Иномир и Мила (СИ) - Широкова Лана. Страница 32
— Конечно. — Иномир поднялся с лавки, вновь оставил монеты за еду и последовал за ней во двор.
В лицо ударил мороз, на радость наконец запорошил сухой первый снег. В вечерней темноте горели факелы — суетились слуги проезжающих гостей: занимались конями, телегами с вещами и переговаривались между собой, мол, вот и снег пошел, надо бы в сани уже пересаживаться. Иномир с Милой прошли до открытых конюшен, где пахло прелым сеном и где среди гнедых и серых коней они увидели Белогрива. Иномир почти бегом оказался рядом с ним, похлопал по морде и широко улыбнулся, когда тот радостно закивал головой, даже несмотря на то, что он его оставил в Вышгороде.

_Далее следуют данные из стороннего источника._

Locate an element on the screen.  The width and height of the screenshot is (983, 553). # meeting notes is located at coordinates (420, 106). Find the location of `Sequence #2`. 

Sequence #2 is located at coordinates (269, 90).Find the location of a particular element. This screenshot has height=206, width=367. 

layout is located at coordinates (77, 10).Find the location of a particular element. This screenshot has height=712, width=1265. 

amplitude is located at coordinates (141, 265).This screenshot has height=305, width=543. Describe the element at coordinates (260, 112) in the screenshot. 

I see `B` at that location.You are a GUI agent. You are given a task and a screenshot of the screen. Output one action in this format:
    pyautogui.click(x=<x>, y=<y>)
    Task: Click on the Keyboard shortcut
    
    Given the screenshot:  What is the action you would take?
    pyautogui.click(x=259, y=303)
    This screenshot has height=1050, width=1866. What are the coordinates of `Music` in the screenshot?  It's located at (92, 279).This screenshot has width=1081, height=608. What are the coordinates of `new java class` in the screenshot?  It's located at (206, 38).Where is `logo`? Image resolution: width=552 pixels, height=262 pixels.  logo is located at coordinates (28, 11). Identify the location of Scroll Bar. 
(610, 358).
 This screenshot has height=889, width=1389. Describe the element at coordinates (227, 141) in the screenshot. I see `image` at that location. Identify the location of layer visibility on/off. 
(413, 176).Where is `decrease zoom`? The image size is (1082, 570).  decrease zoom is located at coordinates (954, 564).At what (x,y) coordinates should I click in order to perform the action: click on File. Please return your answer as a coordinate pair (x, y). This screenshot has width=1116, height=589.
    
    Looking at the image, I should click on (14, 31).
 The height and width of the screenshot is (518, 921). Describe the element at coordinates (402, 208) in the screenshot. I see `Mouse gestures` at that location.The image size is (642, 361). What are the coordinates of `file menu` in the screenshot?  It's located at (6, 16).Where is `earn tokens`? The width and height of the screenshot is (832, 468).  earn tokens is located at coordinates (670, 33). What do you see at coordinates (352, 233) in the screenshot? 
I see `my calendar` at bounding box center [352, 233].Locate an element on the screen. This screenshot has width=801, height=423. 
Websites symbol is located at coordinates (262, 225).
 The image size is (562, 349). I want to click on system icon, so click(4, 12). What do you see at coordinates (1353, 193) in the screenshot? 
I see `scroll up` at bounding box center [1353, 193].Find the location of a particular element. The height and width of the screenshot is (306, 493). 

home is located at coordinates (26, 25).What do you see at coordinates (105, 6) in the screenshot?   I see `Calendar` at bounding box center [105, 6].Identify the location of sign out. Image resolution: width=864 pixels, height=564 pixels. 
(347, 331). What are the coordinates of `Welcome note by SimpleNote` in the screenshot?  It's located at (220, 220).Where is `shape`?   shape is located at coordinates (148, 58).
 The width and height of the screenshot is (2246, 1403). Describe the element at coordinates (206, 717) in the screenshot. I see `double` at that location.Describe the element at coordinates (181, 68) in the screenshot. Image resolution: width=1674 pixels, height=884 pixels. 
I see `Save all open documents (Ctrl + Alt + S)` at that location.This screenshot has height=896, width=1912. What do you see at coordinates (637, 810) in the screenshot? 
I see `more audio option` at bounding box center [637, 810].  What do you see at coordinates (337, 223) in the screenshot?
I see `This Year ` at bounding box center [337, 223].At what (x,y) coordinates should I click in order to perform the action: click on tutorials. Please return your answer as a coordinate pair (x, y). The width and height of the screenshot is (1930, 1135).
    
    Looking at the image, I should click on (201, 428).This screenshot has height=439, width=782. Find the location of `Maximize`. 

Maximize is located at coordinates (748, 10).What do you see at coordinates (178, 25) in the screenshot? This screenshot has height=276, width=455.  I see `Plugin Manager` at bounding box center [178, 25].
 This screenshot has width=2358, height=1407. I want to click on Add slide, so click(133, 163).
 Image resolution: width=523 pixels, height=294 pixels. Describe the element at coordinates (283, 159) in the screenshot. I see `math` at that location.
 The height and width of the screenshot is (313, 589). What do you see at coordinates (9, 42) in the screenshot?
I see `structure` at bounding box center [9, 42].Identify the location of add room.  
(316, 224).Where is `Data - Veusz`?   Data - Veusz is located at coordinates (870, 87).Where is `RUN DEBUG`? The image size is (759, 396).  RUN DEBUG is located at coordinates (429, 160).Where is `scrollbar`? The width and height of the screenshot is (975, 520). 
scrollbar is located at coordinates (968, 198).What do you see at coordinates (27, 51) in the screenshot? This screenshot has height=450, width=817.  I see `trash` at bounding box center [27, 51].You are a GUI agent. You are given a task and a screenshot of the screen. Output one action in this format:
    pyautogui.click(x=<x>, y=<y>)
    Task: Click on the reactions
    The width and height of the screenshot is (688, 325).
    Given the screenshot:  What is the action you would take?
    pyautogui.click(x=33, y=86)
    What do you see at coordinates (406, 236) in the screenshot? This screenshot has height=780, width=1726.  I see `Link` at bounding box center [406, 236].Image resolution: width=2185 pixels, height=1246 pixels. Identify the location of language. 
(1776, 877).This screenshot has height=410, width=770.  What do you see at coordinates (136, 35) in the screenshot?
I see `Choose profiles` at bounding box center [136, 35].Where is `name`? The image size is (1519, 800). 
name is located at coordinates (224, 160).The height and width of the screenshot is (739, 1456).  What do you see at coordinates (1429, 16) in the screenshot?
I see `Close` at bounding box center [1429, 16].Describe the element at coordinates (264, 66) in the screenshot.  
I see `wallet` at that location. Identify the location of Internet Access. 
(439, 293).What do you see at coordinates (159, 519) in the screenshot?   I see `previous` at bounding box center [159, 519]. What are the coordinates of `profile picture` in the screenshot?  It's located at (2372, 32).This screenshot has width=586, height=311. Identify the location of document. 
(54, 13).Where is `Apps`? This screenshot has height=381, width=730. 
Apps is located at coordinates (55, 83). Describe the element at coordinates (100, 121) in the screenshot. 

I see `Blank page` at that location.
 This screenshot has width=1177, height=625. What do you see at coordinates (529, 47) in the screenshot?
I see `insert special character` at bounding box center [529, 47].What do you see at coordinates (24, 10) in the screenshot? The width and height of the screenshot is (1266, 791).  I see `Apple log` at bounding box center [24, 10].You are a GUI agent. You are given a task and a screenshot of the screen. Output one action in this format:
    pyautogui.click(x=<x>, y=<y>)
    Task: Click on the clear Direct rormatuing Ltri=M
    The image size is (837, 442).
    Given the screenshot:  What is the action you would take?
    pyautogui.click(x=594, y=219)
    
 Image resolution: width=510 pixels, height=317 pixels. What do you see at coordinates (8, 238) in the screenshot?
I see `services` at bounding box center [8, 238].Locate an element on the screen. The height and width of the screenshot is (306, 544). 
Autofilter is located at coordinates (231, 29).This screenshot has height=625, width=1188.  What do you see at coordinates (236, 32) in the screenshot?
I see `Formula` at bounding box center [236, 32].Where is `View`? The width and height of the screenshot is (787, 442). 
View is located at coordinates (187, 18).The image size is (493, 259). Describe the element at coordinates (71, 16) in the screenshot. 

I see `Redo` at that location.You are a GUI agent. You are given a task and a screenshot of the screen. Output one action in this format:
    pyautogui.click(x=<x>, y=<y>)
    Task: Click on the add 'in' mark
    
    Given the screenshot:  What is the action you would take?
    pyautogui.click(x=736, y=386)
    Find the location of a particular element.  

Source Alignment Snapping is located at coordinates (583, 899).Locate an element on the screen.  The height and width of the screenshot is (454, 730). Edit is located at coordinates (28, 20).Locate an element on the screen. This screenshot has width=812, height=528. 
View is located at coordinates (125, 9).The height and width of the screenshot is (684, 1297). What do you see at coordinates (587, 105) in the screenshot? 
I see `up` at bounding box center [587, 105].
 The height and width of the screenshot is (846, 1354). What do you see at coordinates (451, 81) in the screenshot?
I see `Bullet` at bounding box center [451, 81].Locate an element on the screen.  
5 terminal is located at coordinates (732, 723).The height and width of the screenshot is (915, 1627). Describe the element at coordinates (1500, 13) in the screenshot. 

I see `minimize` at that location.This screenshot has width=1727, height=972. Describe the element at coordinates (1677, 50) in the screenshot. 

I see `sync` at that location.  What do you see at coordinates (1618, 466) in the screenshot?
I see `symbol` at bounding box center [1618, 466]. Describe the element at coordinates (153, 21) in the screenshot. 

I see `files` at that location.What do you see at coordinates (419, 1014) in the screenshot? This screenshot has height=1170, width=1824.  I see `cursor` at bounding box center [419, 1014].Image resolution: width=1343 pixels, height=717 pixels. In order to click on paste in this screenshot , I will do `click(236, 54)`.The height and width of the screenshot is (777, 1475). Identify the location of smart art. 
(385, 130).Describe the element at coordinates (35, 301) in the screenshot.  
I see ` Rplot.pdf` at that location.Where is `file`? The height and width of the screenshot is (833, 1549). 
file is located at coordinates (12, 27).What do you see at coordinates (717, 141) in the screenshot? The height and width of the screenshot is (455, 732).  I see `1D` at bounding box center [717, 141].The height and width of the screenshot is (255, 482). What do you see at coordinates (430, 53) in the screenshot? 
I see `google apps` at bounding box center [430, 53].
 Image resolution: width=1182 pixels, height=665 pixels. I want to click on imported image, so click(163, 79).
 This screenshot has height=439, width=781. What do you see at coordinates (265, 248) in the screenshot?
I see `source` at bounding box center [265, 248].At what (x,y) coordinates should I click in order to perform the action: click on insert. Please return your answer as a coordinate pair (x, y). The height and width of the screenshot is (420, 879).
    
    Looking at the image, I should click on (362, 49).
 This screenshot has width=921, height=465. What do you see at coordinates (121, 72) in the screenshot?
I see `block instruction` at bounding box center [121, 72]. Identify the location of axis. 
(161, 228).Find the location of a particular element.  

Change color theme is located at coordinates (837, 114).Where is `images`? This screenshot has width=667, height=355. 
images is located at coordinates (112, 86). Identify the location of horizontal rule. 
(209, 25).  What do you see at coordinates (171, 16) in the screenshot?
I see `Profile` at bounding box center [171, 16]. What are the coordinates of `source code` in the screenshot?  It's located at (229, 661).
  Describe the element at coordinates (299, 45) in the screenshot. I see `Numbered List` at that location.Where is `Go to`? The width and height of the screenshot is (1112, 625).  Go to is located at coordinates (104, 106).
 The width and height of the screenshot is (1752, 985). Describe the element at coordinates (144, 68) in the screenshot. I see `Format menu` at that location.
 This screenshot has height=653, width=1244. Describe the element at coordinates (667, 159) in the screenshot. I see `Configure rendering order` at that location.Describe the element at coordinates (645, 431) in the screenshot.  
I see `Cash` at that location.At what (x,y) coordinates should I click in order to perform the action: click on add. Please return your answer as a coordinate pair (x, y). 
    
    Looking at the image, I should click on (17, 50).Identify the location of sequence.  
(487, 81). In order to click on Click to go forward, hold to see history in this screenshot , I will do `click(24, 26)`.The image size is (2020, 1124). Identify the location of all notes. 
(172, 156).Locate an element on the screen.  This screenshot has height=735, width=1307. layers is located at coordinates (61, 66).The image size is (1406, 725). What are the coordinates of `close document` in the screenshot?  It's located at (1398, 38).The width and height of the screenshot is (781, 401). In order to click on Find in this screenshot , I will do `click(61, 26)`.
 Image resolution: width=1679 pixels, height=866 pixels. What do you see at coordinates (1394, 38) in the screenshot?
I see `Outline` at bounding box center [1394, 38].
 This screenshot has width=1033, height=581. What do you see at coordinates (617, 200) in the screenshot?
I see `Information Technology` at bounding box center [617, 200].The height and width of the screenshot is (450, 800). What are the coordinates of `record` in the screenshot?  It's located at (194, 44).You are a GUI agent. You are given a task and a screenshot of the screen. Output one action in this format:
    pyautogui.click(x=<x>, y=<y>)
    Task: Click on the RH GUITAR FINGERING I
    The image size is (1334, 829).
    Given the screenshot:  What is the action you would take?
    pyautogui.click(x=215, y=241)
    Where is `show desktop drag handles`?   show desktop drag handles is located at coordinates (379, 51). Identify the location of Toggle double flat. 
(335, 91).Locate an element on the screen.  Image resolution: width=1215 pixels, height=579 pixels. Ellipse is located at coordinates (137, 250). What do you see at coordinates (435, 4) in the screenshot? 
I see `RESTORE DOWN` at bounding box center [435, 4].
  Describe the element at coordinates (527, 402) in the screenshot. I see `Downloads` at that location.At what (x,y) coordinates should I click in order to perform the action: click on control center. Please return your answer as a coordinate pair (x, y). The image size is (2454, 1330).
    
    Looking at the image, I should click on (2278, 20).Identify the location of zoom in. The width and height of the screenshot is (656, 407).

— Дружище, — произнес Иномир, коснулся щекой сухого, покрытого жесткими шерстинками конского носа, я потрепал за уши. — Прости, я не должен был вас оставлять. Вел себя как полный дурак. Милослава, ты меня тоже… — Он обернулся, но ее под крышей конюшни не оказалось.
Иномир посмотрел на седло и вещи, которые остались в стороне. Седло было незнакомым — совсем ветхое, таким обычно деревенских кобыл сделают; а дорожный мешок выглядел полупустым. Он тяжело вздохнул, представив, что пришлось пережить Миле, и окликнул ее. Но хоть она только что была неподалеку и уйти далеко не могла, во дворе ее не оказалось. Заглянул снова в харчевню — и там нет. Только когда проходил мимо низкого сарая, услышал тихий смутно знакомый плач. Осторожно заглянул в дверь и увидел, как Мила, притулившись у тюка с сеном, вздрагивает, пряча подбородок в ладонях. Заметив Иномира, она быстро вытерла рукавом слезы и отвернулась.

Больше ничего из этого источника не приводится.